Written by
Changeboard Team

Published
17 Jan 2013

Why you should have metrics on your CV

17 Jan 2013 • by Changeboard Team

Does your CV lack metrics?

I’m confident that all HR professionals are aware of the continuing trend for HR to effectively measure their contribution. This is done through reporting on key metrics in the business such as turnover, absence, recruitment rates etc. With this vital and overt activity it does surprise me that so many HR CVs lack any metrics that demonstrate the individual’s contribution.

How to use metrics effectively on your CV

Let me just start with a message to those who are not currently measuring their work. My experience tells me that metrics will only become more important to demonstrating and proving your effectiveness, so waste no time and start acting on them now.

Before you start any piece of work or project, stop and think how you’re going to prove that piece of work has been beneficial to the business. Take a baseline measurement (i.e. what’s the current state? Absenteeism may currently be 12%), then be sure to set an objective figure to reduce it to perhaps 9%. You can’t assess or prove success unless you measure the current state before you start. In these lean times it’s critical that each piece of work does add business value, so let’s think about this before we start. If you can’t see the benefit, then you should really question why you are doing it.

The CV should be built up in several layers. Ensure your career facts are clearly articulated, you’re demonstrating the key HR competencies, and the work you’ve been doing has added value and would therefore be attractive to a prospective new employer. It's this last layer that metrics fit into.

Does your CV demonstrate outcomes?

We have to look at CV achievements in a similar way to how we’d present a competency-based answer. You’d communicate the context, the actions you took and finally the result or outcome.

Look at your current CV and see how many of your achievements actually demonstrate an outcome. Relatively few I’d wager. From a recruiter’s point of view it’s one of the first things they consider. Is this person giving me evidence that they’ve not only done the job, but they’ve done it well? A metric, or measured outcome gives this evidence.

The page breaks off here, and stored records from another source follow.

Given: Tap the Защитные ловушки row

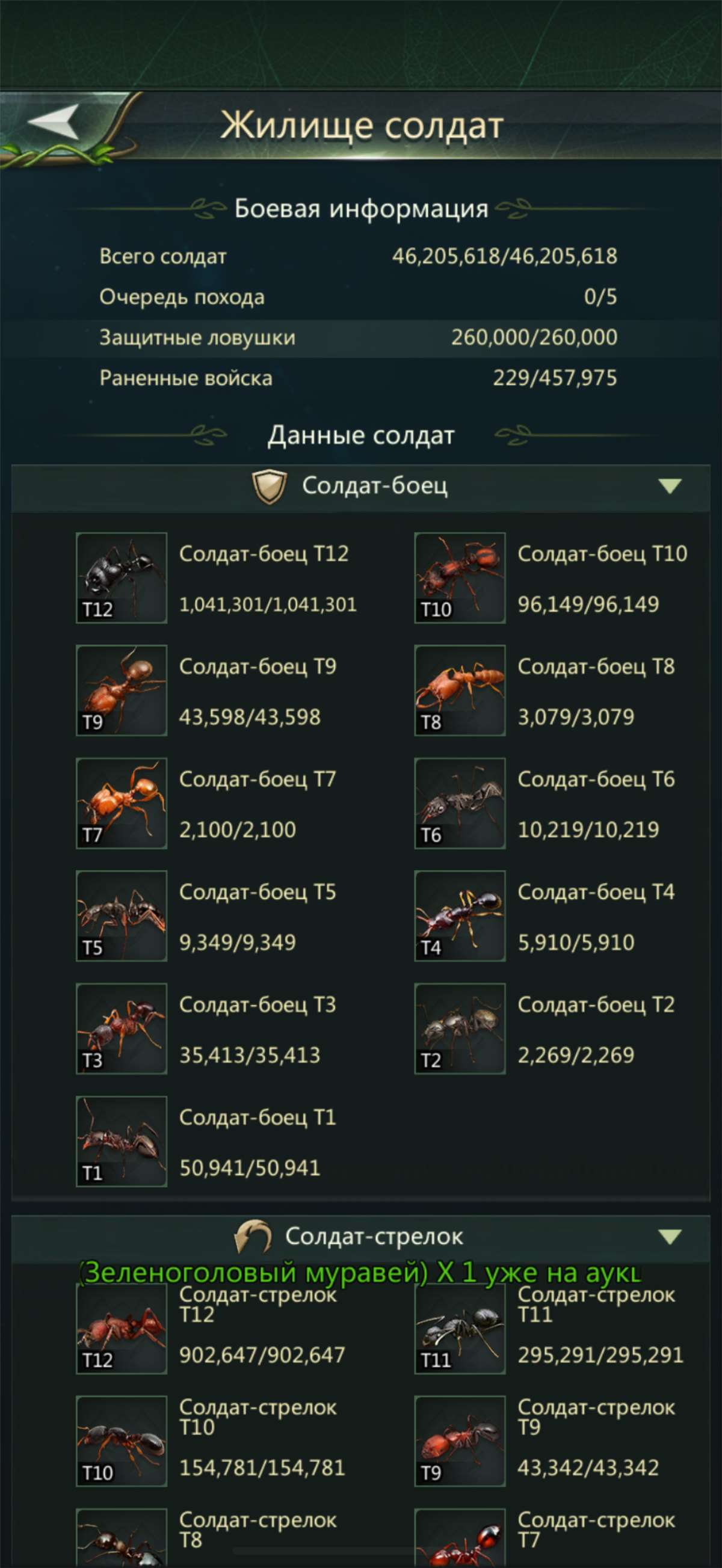Looking at the screenshot, I should 359,337.
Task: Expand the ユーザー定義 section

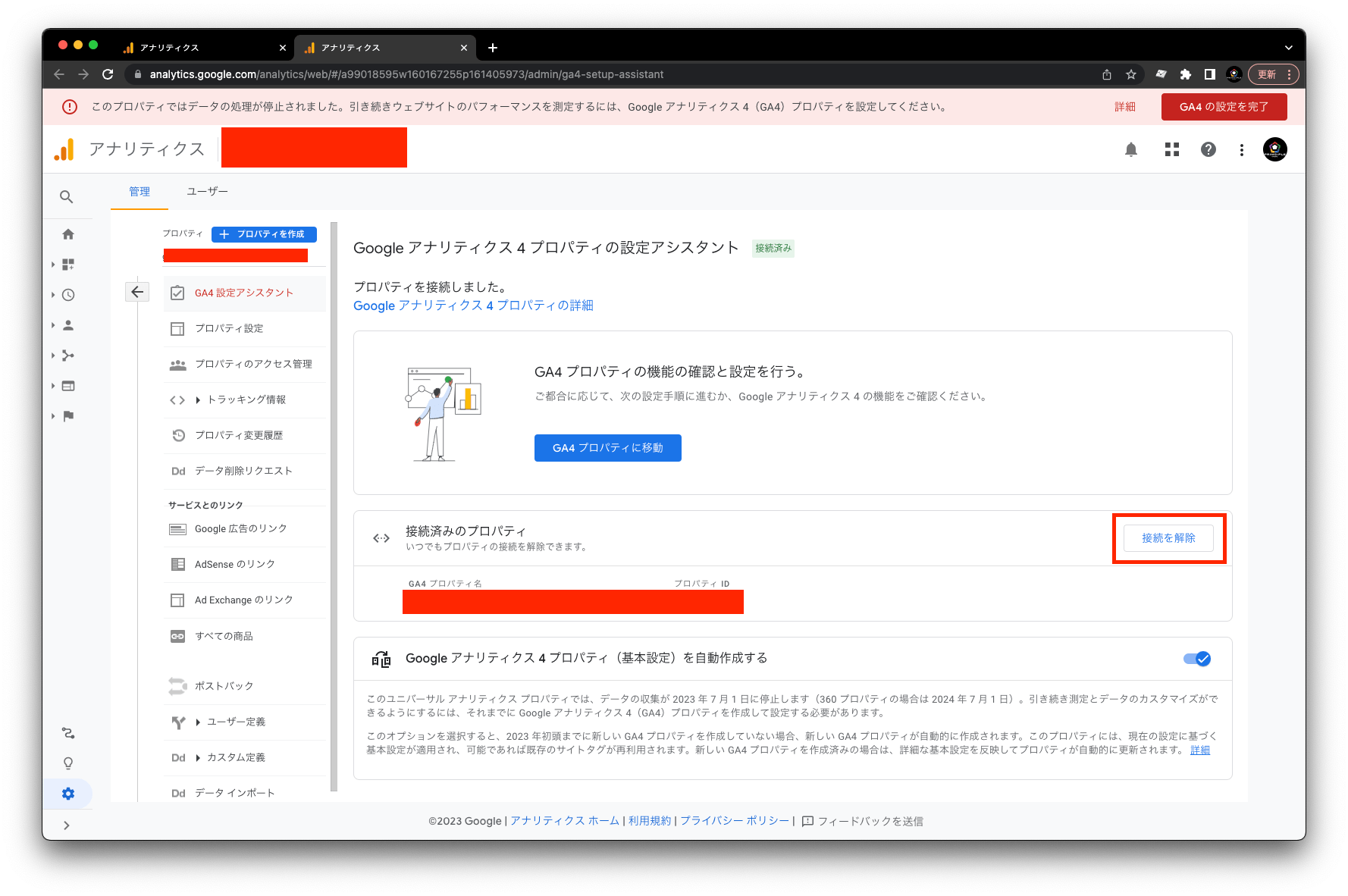Action: (x=198, y=722)
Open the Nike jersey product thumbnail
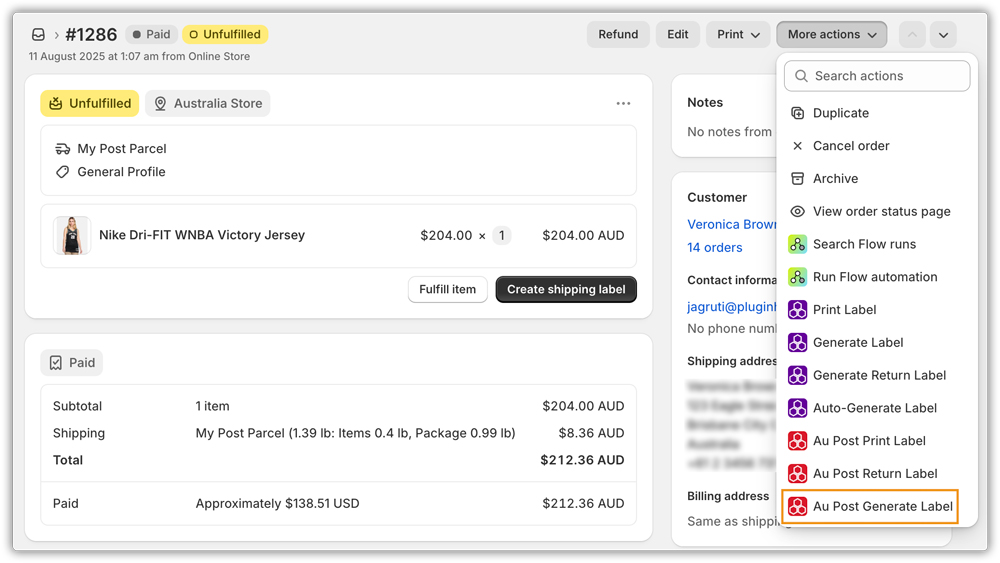The height and width of the screenshot is (563, 1000). [72, 236]
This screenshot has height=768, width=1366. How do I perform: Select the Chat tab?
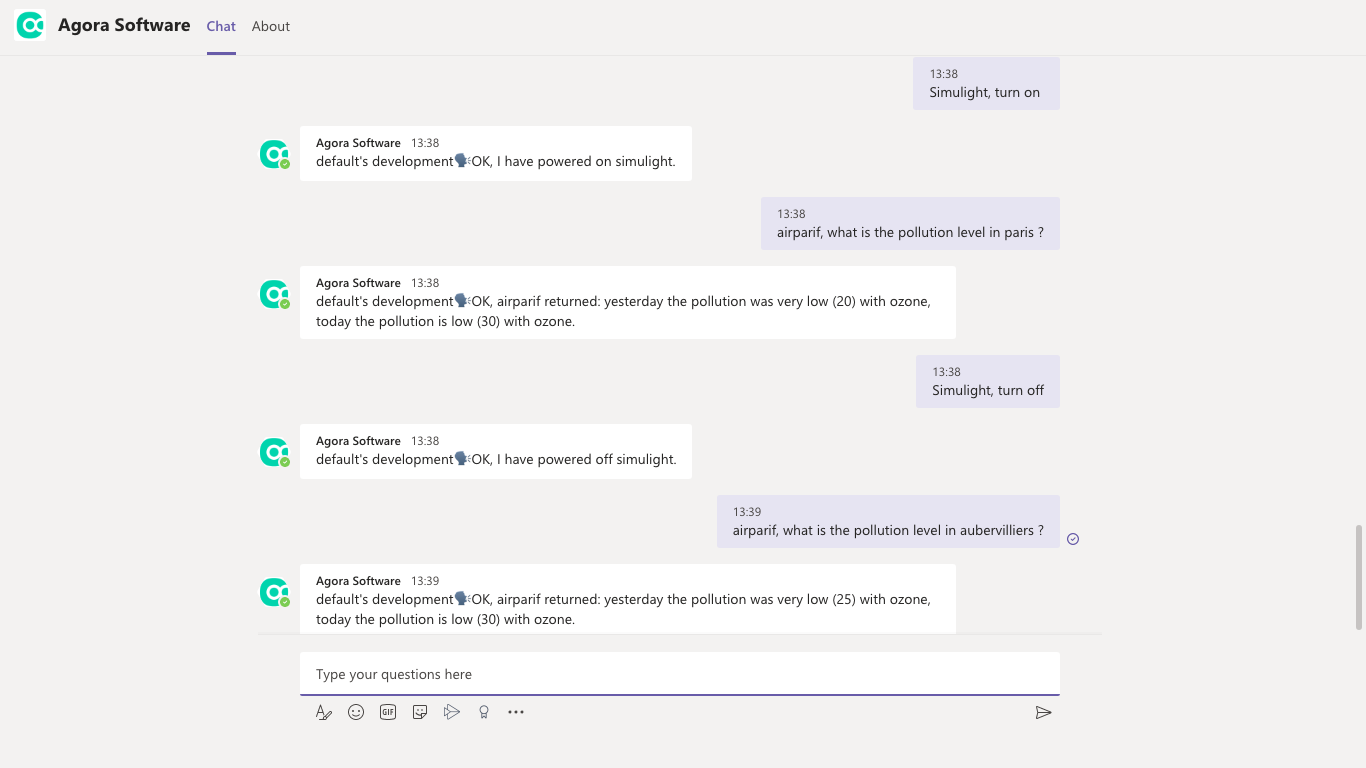click(221, 27)
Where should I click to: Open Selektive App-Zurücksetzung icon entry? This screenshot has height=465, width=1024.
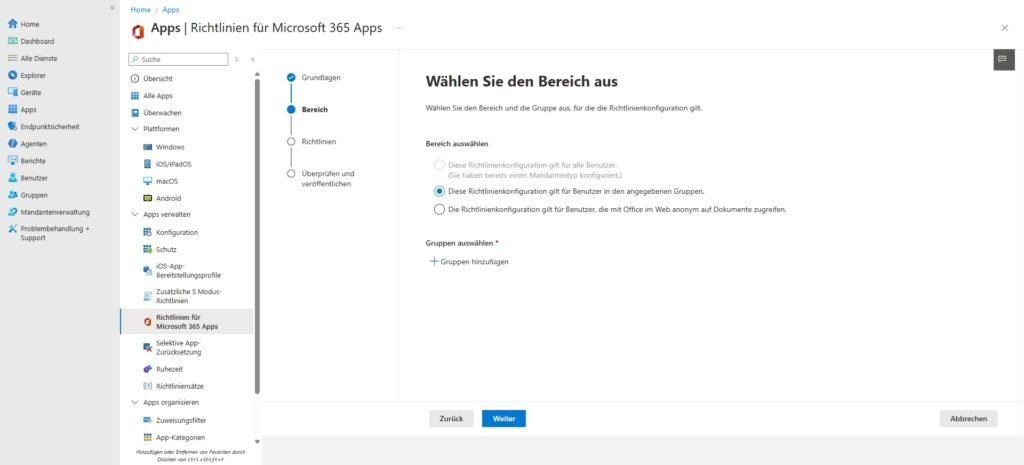tap(148, 346)
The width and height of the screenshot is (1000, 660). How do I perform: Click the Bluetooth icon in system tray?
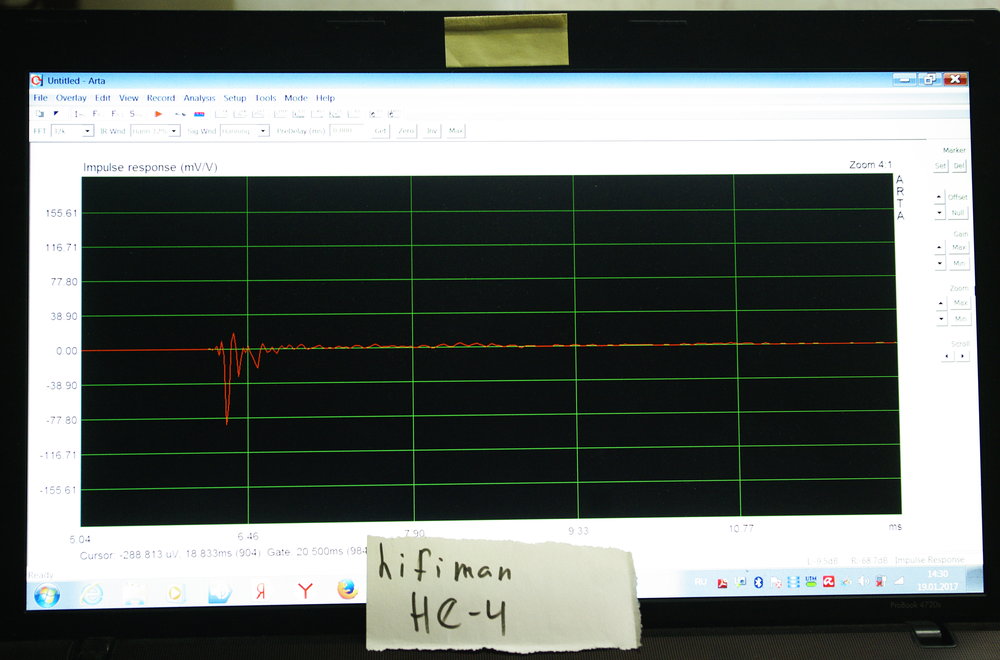[x=758, y=582]
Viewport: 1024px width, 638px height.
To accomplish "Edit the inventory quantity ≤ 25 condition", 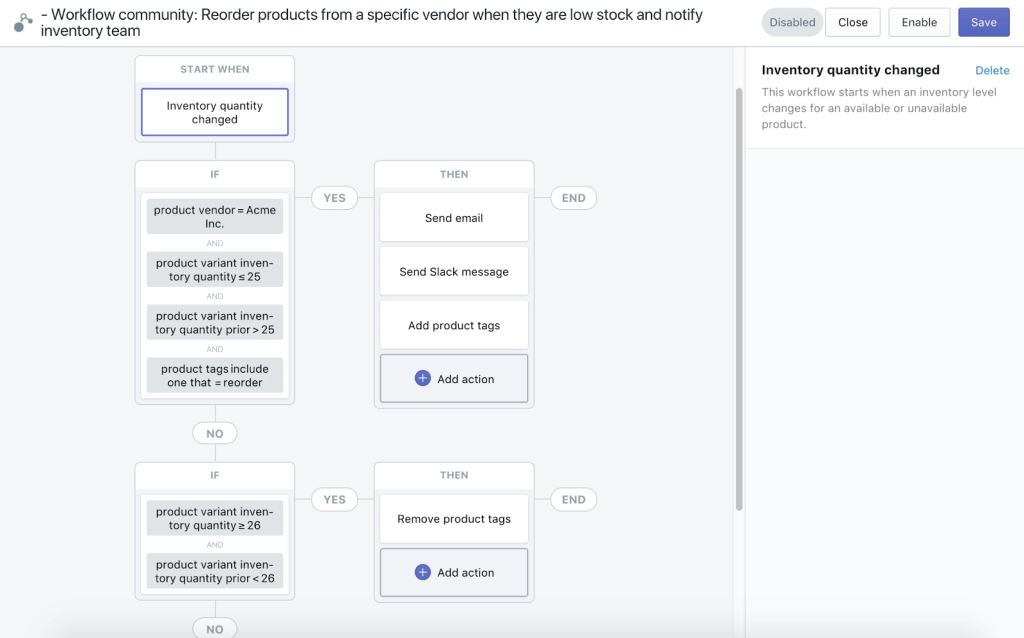I will tap(215, 270).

Let’s compare the following two statements which could appear in a CV:

  • Responsible for working with line managers to reduce current absence rates.
  • By partnering managers, I gained a good understanding of the reasons for high absence. I ran awareness sessions, coached managers and reinforced the absence policy across the business. This directly led to a reduction in absence by 7% over a 6 month period.

Statement 1 is what I see a lot of. What does it tell me? Well, it shows that you were tasked with reducing absence and nothing more. The CV is a place to briefly demonstrate that you actually did have an impact, so statement 2 gives a snapshot of how you achieved a beneficial result. Which of these two statements would you be drawn to?

The big question, though, is how do I articulate a measure on something that is less tangible?

Sometimes this is a difficult thing to do, especially when the benefit can get diluted (ie if you run a sales training course, how much of the improved results can actually be put down to your input?)

The answer lies in you again having set up some benchmark metrics at the start. In your CV you can state that there was an increase in sales of x%, but it’s as powerful stating that the feedback you received (or sought) from the sales team was excellent and certain elements of the training had been valuable.

For example:

  • I ran a two day sales training program for sales associates. The feedback from the delegates was excellent, especially in the way I facilitated the realistic role play exercises. The business saw an increase in sales of 5% (£70,000) over the following 3 months.

You may also quote the end outcome of some work that you had an input to, but others ultimately implemented.

  •  Through accurately researching market pay rates for our IT department I presented my findings to the management team. This led to them being able to confidently manage the pay review.

Make your CV commercial

It's essential to make your CV commercial and outputs-led, so including metrics is by far the best way to do this. Start generating metrics and measures now if you haven’t done so already.

For those who have measures and don’t have them in your CV – get them in. As long as you can substantiate those figures it will make you a far more attractive candidate to the recruiters.